Study text:
Immovable Monument of National Significance of Ukraine
- Official name: Будинок Державного академічного театру російської драми імені Лесі Українки (Театр Бергоньє), де відбувся перший виступ української професійної трупи М. Кропивницького (Building of the Lesya Ukrainka State Academic Theater of Russian Drama (Bourgogne Theater), where the first performance of the Ukrainian professional troupe of M. Kropyvnytsky took place)
- Type: Archaeology
- Reference no.: 260053-Н

= Lesya Ukrainka National Academic Theater =

Drama theater in Kyiv, Ukraine

Lesya Ukrainka National Academic Theater (also referred to as Lesya Ukrainka Theater) (Національний академічний драматичний театр імені Лесі Українки) is a theater in Kyiv, Ukraine. It is located in a building known as Bourgogne Theatre.

The theatre traces its roots to the Solovtsov theatric troupe that existed in Kyiv since 1891 and also performed in the Bourgogne Theatre. Later the troupe was named as the Russian Drama Theatre.

==History==
===Bourgogne Theatre===
The building was originally designed in 1875 by Vladimir Nikolayev and sponsored by a French entrepreneur Augustin Bourgogne. At first it housed the Kyiv city circus. From 1891 to 1898 the building was leased to the first drama company in Kyiv, Solovtsov Theater. In 1896 the theater put on its first cinema showing.

Exercise data:
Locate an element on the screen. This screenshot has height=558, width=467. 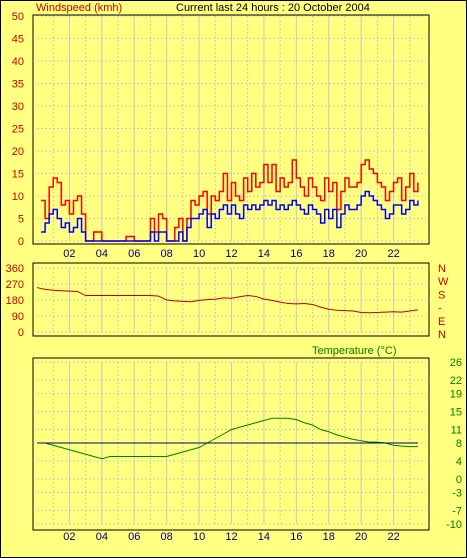
y-tick-label: -3 is located at coordinates (457, 494).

Prompt: Please repeat, word for word, the part of the Lesya Ukrainka Theater text that opens with "Drama theater in" and closes with "as Bourgogne Theatre.".

Answer box:
Drama theater in Kyiv, Ukraine

Lesya Ukrainka National Academic Theater (also referred to as Lesya Ukrainka Theater) (Національний академічний драматичний театр імені Лесі Українки) is a theater in Kyiv, Ukraine. It is located in a building known as Bourgogne Theatre.